Dave said:
Hi Folks;
I have a SIL3112a RAID controller in my mainboard (I know, it's old) and I
have the latest SIL BIOS for it and the latest driver (matched pair).
I'm running MCE 2005 and I see a lot of disk error entries in the event
viewer and also controller entries. I know this controller was problematic -
does anyone recall if there was a solution of any sort? There's quite a few
posts about them on the 'net albeit mostly old ones.
Thanks!
Dave
A SIL3112 on a motherboard, is handled a bit differently than a SIL3112
on a PCI card.
On the PCI card, there is a separate BIOS chip, which holds the
Silicon Image BIOS code. That BIOS has the extended INT 0x13
routine, for allowing the computer to boot from the PCI card.
The chip can be flashed, and by using the correct file from the
Silicon Image site, you can upgrade your PCI card. That makes it
relatively easy to update a card, as long as the flash chip
on the card, is one that the Silicon Image flasher program is
designed to support. (One brand is a PMC chip.)

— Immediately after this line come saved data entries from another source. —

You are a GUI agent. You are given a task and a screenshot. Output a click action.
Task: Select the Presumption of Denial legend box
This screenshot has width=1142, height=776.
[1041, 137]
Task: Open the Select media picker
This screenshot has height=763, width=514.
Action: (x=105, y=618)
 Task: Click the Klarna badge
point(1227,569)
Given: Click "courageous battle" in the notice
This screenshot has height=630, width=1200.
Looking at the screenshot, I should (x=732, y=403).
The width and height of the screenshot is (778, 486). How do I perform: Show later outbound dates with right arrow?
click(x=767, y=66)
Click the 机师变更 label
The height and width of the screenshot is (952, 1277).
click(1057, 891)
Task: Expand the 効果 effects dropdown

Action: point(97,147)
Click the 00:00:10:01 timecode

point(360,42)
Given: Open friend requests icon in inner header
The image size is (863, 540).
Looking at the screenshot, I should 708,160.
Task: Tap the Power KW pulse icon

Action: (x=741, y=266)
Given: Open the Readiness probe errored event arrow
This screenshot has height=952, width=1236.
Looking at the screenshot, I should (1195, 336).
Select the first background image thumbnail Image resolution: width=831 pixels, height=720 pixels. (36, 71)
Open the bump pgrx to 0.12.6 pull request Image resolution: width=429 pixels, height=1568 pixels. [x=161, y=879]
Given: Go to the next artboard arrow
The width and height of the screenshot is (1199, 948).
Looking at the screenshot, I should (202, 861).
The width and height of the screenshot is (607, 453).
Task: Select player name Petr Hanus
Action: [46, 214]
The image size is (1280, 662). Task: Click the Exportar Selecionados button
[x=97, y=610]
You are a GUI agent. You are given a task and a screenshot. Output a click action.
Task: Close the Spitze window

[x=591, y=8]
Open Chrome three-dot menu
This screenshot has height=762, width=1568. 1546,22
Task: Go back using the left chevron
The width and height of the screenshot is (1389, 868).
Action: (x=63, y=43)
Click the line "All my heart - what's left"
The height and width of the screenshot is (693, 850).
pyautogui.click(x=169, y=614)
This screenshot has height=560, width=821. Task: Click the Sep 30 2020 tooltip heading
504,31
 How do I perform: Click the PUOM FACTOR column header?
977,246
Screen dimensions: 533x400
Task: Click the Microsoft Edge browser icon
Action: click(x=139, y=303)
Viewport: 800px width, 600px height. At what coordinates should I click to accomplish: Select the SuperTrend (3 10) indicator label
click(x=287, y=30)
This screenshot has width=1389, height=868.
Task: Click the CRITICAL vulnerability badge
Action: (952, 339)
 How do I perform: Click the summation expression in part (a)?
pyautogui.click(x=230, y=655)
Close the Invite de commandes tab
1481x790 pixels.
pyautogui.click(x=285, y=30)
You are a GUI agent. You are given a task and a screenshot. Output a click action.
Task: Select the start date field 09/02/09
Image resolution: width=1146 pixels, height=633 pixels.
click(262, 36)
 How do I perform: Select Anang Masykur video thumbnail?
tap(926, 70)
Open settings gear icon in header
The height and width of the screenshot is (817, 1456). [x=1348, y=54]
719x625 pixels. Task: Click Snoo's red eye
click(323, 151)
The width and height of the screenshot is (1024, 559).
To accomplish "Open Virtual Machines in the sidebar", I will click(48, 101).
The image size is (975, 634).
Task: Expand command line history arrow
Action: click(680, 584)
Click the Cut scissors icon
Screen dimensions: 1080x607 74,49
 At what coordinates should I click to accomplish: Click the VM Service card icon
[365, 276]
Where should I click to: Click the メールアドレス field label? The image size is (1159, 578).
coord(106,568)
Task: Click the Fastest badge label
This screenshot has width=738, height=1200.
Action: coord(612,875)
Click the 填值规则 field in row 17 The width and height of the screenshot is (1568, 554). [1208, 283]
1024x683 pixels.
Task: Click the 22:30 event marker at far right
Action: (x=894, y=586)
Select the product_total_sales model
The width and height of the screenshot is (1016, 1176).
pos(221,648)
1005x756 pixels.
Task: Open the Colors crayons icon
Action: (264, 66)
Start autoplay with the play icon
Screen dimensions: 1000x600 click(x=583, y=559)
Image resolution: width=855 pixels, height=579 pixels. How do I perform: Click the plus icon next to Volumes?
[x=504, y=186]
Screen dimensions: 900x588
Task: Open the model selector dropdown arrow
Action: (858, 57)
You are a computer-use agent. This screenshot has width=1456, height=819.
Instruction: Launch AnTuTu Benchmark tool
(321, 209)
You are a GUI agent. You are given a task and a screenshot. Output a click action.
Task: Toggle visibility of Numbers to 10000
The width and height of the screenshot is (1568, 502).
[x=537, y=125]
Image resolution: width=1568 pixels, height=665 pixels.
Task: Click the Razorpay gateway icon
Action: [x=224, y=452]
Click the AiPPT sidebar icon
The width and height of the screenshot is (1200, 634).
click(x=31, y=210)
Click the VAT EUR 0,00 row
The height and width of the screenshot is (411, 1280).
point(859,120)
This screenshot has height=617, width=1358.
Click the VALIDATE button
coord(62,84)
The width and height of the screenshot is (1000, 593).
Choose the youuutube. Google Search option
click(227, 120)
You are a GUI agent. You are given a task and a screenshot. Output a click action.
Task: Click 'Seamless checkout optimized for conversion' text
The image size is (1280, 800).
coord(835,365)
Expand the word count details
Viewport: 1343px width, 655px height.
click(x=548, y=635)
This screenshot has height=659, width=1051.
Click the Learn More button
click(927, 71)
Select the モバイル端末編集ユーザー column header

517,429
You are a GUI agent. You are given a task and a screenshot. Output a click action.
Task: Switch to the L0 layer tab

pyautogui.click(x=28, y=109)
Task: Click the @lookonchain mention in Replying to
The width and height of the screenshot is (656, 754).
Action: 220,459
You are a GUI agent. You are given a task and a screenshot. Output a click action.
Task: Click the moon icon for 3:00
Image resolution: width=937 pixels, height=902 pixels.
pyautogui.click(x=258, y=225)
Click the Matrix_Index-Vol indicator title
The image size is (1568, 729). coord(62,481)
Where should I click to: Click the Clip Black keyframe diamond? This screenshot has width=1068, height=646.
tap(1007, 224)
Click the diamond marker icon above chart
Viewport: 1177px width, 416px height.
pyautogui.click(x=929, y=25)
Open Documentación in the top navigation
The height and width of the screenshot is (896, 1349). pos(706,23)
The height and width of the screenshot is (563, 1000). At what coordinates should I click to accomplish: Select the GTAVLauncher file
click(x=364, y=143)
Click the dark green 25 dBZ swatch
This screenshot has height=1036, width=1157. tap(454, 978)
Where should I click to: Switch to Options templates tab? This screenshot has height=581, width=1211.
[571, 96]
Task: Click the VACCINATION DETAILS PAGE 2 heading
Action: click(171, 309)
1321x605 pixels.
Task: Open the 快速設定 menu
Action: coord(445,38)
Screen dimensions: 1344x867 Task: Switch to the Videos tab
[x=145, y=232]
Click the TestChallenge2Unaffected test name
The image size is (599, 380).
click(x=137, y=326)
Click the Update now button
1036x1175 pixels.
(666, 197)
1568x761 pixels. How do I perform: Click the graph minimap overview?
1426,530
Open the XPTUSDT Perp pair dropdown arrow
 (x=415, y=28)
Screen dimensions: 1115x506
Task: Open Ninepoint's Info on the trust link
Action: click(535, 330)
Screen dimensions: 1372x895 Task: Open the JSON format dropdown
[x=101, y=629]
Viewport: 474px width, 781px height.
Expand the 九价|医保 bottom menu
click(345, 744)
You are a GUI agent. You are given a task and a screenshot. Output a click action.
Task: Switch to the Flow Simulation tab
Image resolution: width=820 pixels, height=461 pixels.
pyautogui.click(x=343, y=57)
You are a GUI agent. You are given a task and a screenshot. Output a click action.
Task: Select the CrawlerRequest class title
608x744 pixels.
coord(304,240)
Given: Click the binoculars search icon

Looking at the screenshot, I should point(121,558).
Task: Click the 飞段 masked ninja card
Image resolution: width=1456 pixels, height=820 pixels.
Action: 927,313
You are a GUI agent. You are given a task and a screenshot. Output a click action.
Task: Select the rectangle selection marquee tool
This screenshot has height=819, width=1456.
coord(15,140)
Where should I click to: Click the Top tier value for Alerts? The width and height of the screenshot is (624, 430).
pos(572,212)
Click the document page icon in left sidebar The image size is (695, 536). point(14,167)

On a motherboard, the necessary BIOS code module is stored in the main BIOS.
The motherboard manufacturer may choose to upgrade the module,
or not. (My Asus motherboard had about 10 different versions
of the BIOS, and I verified that the same, old, stale module
was present in all of them.) If you want to handle changing the
module yourself, it is not without risks. Back at a time
when this was popular, a person might own a BIOS Savior
duplicate BIOS chip for the motherboard, so that flashing
a bad homemade BIOS file, would not brick the motherboard.
If you don't have a BIOS Savior, and you make a mistake, you
may have to purchase a replacement chip from a site like
badflash.com .
http://www.ben.pope.name/a7n8x_faq.html#SATA_Update
Silicon Image denies there are any problems with their chip.
The chip is relatively simple in design, and most of the
intelligence comes from the firmware or system level software.
One of their firmware bugs, was the system BIOS freezing when
a 1TB drive was plugged into the SIL3112. Apparently that
can be fixed, but to fix it, you'd need to prepare a new
motherboard BIOS, as sketched out in the above FAQ.
You should examine the SATA cables, and make sure that they're
seated properly. First generation cables have virtually no
retention properties. If a cable is bent or pinched, that
can also cause problems. While it is unlike to be your
cables, you should still take a quick look at them.
There have been some other obscure bugs, just to annoy users.
One person, set up a RAID 1 mirror on a SIL3112. One of the
disks died. Upon examining the "mirror" copy on the other
disk, the data on the disk was three months stale. It appeared
that the array had silently stopped mirroring some time ago,
leaving the owner with old information on the degraded
array. Pretty hard to check for stuff like that, if
no error messages are showing at the time.